Beiträge von Erasmuss

    Voraussetzung ist, wie Stefan schreibt, das Gespräch mit dem Verkäufer, egal ob Privat oder Händler. Da sollte man ein erstes Gefühl bekommen. Allerdings hätte ich bei einem Händler erwartet, dass er nicht nur Kratzer auf dem Kupplungsdeckel schreibt, sondern reparierter Umfaller-Schaden. Dann weiß auch ein nicht so erfahrener potentieller Käufer, dass er diesbezüglich nachfragen nachfragen sollte.

    Nichtdestotrotz bin ich eher nicht an Blindkauf erpicht. Das setzt schon gute Kenntnisse zu dem begehrten Bike voraus (also beispielsweise über ein Forum wie dieses) um sich nicht ein Ei ins Nest zu legen.

    die Shiver verkauft... Die Neue (Moto Guzzi Mandello S) hatte ich ja schon formell im Forum vorgestellt und am Wochenende dann in Rohr präsentiert (captain Future, gell Marcel ;o)).

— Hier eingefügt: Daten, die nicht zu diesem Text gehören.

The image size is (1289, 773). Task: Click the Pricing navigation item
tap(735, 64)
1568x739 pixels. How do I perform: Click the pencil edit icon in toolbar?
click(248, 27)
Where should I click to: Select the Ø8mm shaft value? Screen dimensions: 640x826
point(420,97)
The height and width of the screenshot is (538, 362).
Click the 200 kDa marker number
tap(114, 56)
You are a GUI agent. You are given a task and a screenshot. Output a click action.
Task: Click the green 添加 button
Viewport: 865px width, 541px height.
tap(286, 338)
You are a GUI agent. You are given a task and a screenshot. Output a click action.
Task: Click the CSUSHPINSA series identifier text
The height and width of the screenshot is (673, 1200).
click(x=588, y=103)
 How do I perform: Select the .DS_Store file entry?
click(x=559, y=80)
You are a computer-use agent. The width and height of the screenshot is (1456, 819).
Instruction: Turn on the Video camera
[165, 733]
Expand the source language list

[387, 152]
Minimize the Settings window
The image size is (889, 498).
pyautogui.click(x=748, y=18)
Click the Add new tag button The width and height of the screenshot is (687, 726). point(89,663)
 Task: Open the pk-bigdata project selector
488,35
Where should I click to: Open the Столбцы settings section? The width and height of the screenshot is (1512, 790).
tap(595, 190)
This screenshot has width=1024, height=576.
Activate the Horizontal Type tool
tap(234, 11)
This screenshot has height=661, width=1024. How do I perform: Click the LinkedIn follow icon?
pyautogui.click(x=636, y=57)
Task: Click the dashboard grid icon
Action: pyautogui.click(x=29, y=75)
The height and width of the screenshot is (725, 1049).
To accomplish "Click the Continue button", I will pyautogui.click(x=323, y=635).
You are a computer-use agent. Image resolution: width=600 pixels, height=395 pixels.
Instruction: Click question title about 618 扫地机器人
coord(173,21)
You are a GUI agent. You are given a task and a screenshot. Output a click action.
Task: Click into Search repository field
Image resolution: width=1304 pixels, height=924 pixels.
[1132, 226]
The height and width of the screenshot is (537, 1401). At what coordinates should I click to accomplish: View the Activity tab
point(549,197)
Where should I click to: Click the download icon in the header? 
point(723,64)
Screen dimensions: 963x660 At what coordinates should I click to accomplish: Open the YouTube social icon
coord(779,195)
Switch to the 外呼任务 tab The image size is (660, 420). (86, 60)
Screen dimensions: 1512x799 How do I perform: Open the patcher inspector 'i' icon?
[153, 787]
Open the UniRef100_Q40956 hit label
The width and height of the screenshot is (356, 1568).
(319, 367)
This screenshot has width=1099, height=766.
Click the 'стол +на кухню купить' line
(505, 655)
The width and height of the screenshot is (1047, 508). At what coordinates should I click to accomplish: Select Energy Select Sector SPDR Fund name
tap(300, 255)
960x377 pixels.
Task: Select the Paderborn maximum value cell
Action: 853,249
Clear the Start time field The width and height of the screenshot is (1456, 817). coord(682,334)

    Aber, wie so einige inzwischen Fremdfabrikatsfahrer, ich werde dem Forum und Euch weiterhin treu bleiben und auch weiter auf Treffen kommen, wie zum Beispiel in zweieinhalb Wochen nach Bitburg

    Wie der/die Eine oder Andere anhand meines Avatars bzw. des einen oder anderen Kommentars gemerkt hat, habe ich mich nach fast 5 schönen Jahren entschlossen noch mal etwas Neues zu wagen.

    Nach der rothaarigen Schönheit (la bella rossa) habe ich mich nun einer etwas dralleren Dame in elfengleichen Smaragdgrün und Silber zugewandt, aber es ist immer noch, wie ich heute auf meiner Referenz Taunus Tour er"fahren" habe, eine feurige Italienerin aus gutem Haus, aus Mandello => die MG V100 Mandello S.

    Mit der Idee bin ich ja schon ein paar Monate schwanger gegangen, ein erste Probefahrt im nasskalten April zuerst mit der neuen Stelvio, auf die ich seit der Vorstellung der Mandello gewartet hatte, und am zweiten Tag mit der V100 S liessen das Pendel in Richtung Mandello schwingen. Verstärkt wurde das durch eine Probefahrt mit einer Tiger 1200, die zwar was Technik und Handling betraf mich durchaus überzeugen hätte können, aber leider nicht den Charakter früherer 1200 Dreizylinder Motoren wie in der Speed Triple hatte.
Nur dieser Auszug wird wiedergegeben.